There’s a moment late in Ad Astra, writer-director James Gray’s foray into the void of both inner and outer space, where a wildly spinning Brad Pitt ruminates on the struggle of being alive. As the stars swirl around him, Pitt’s Major Roy McBride wonders why we go on despite the cruel indifference of the universe, despite the futility of fighting against what seems to be inevitable. That question is the core of Gray’s astonishing film, one that recognizes the overwhelming weight of hopelessness and the triumph of finding the will to lift that burden from your shoulders.
On the surface, Ad Astra might seem to be shamelessly cribbing from a wide swath of sci-fi movie monoliths, all the way from Stanley Kubrick’s 2001: A Space Odyssey to Christopher Nolan’s Interstellar. Following Pitt’s emotionally closed-off McBridge as he ventures to the edges of the solar system in search of his long-thought-to-be-dead father (Tommy Lee Jones), many have joked about the film’s place in the burgeoning “sad dads in space” genre, where typically male directors use the emptiness of what lies beyond our atmosphere to hash out their daddy issues on a grand scale. Gray isn’t entirely innocent of buying into that trope, but the end result is about much more than the consequences of dealing with absent patriarchs.
Make no mistake, Ad Astra is still a rousing, often kinetic piece of sci-fi entertainment filled with some of the most riveting bits of space action in modern memory. From a Mad Max-like chase across the far side of the Moon to a gnarly, surprisingly scary sequence upon a Norwegian space station, Gray proves himself more than capable of pairing his philosophical vision with exciting displays of astronaut bravura. What’s remarkable is how the more chaotic moments of the film still play into his overarching mission; Gray is aiming to craft a meditative, introspective look at the ugly monster of depression, and how those of us afflicted by even the “minor” effects of mental illness can move through the motions of our day-to-day lives bogged down by the feeling of utter defeat. The gutsier, more action-packed moments aren’t just tacked onto these ideas. They are served in a way that shows high-budget sci-fi doesn’t have to sacrifice the emotional intelligence the defines the genre in order to pull off a few good thrills as well.
The balance doesn’t work without the commitment from Pitt, who gives what very well could be the performance of his career. Pitt is in total control of his craft, elevating McBride from a stereotypically masculine, emotionally closed off hero into a multifaceted, struggling pawn trying to find his place on the chessboard. McBride is defined by his inability to escape his own crippling interiority, a persona that Pitt defines as constantly on the brink of collapse. There’s a sad honesty in Pitt’s performance, free of the movie star charm that colors his other great performance this year in Once Upon a Time In Hollywood.
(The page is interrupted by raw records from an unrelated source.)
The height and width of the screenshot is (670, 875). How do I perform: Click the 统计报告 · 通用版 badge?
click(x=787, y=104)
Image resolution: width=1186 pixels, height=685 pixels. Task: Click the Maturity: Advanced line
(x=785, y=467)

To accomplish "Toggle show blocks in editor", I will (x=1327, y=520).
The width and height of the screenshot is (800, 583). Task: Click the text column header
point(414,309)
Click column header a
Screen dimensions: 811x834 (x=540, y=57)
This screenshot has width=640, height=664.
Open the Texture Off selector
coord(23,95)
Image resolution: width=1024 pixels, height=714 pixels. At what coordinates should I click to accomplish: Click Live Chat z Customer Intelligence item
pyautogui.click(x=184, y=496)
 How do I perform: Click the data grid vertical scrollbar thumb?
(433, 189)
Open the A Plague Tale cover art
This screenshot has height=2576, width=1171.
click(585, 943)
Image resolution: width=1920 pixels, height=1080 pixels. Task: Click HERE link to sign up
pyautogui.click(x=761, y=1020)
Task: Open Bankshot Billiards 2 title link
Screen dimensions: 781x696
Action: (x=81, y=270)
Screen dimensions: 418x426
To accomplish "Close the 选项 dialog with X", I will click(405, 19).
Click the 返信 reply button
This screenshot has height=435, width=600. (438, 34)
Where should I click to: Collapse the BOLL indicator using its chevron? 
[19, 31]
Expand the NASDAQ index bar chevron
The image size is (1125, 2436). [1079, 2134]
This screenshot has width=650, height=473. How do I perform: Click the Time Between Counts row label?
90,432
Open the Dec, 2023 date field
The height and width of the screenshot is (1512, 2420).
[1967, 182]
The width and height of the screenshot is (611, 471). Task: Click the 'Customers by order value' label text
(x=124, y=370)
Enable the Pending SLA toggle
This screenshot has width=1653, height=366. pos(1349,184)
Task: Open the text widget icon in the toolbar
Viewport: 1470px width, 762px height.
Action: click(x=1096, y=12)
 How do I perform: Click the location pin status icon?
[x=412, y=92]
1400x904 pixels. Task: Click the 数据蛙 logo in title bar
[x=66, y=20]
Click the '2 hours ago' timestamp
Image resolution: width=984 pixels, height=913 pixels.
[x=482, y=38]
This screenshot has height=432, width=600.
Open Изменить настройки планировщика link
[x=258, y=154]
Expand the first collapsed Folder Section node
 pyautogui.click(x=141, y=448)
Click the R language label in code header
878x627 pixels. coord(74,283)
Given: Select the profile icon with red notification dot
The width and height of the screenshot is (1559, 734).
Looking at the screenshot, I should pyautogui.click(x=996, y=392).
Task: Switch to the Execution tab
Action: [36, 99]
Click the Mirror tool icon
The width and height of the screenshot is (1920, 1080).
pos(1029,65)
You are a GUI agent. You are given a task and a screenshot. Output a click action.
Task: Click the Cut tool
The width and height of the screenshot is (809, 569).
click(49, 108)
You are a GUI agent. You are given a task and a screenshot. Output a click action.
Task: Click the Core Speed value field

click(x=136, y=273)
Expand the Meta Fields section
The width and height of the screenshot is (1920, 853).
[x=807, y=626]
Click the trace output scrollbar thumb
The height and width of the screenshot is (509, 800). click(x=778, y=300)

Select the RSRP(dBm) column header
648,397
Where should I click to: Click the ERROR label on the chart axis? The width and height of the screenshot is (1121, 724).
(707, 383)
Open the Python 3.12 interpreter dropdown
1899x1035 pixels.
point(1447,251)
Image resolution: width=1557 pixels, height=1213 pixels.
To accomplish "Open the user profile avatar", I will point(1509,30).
Even the film’s frequent use of narration, which some have dismissed as heavy-handed, gives Pitt a chance to convey the true depths of McBride’s anguish. It all comes together into a role that sees Pitt at the height of his powers, injecting a genuine sense of regret and quiet desperation into every scene.
Gray too finds beauty in the details, fleshing out his already solid foundation with an impressively realized world. Set in the near future, the universe of Ad Astra sees our civilization in the throes of colonizing the Moon and Mars, which Gray sees as opportunities to explore how humanity is seemingly incapable of carrying our baggage with us wherever we go. McBride laments the commercialization of the Moon, which has become an ugly reflection of our problems back home; the bases that dot the Moon’s surface are characterized by their capitalistic additions, from a lunar Applebee’s to overpriced in-flight blankets, while the untamed wilds outside the bases are ravaged by wars over claims to the land and pirates looking to scavenge from the wreckage. Mars isn’t faring much better as the lonely colonists who inhabit deal with shadowy corporate interests and the oppression of living underground. Gray’s attention to detail makes the world of Ad Astra feel startlingly relevant and all-the-more unnerving, serving as a warning of the possibilities that come with forgetting why we look to the stars in the first place.
Despite McBride’s languished world and the sorrow that comes with it, what makes Ad Astra such a vital masterpiece is its refusal to give into nihilism. The astounding third act is a moving celebration of overcoming existential dread, how the terrifying prospect of being all we have doesn’t mean we lack meaning in the universe. Anchored by some of the finest acting of Pitt’s career and Gray’s wise, ultimately humanistic outlook, the film turns into a moving plea to remember the value of being a small part of the infinite. Our despair isn’t immortal, and the fact that we only have ourselves to pull us out of it just makes the bonds between us all the more powerful.